In likeness to the Antihero, the Accommodater is blind to the interiorities and interests of his wife and children. But where this is due to a self-absorptive and depressive withdrawal in the Antihero, it is a result of the Accommodater’s lack of awareness; in pursuit of structure and control they dictate their children’s lives, monitoring behavior, activities, attire, and even belief systems, dismissing needs and desires that are incongruent with their facade.
Accommodaters may try to keep the alienator secret, first from the spouse, believing he can live the double life, and later, after bomb drop, he may either deny there is someone else to his spouse or not tell his extended family about his marriage troubles—even though he has moved out and may be living with the alienator. Those who do not keep the affair secret may instead try to replace their wife’s role with the alienator. Often an affair down alienator is about partying and irresponsibility, but the Accommodating MLCer may either select an alienator who wants to step into his wife’s role—often a woman who is jealous specifically of his wife, or an immature younger woman who dreams of being his trophy. He may choose a similar type of personality and may try to make her into the image of his wife and thus the two women may share basic physical characteristics, looking like a younger and older version of one another.

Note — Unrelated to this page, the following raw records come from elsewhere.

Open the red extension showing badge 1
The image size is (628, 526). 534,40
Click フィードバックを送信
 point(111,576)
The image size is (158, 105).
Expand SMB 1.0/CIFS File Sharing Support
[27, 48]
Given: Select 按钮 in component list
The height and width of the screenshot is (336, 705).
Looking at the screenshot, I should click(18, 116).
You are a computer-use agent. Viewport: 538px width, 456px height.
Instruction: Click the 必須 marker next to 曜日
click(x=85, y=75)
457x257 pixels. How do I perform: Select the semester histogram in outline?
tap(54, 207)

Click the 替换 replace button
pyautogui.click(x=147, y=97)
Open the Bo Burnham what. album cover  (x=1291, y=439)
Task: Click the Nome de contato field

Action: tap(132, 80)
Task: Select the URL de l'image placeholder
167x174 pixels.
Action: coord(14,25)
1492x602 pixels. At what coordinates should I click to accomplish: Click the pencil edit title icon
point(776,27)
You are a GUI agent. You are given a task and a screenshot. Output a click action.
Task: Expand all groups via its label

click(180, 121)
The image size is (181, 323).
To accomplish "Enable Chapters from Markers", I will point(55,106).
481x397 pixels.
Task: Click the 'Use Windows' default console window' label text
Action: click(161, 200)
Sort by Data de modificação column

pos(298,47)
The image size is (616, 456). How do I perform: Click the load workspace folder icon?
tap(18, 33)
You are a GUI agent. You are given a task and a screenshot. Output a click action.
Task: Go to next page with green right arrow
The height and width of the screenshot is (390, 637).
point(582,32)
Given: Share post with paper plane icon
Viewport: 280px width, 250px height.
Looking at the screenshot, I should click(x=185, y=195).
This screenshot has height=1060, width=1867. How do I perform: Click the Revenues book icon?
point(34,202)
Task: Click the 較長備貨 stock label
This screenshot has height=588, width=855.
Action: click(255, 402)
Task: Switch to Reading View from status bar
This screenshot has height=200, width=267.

Breakdown of the facade may create the midlife crisis. For some this is through self-discovery, such as surfacing repressions, brought on by a traumatic trigger—death of a parent—for others it may come through external discovery which forces them to own up to or face their denial—a rebellious teenager calling him a sell-out. Traumatic triggers such as the death of someone close are simple to look back and find, but some may never determine the trigger that is from an external discovery because it may have been a seemingly obscure moment. The trigger settles deep inside, sprouting seeds of doubt and discontent. Though he dismisses the words, they grow and fester beneath the surface.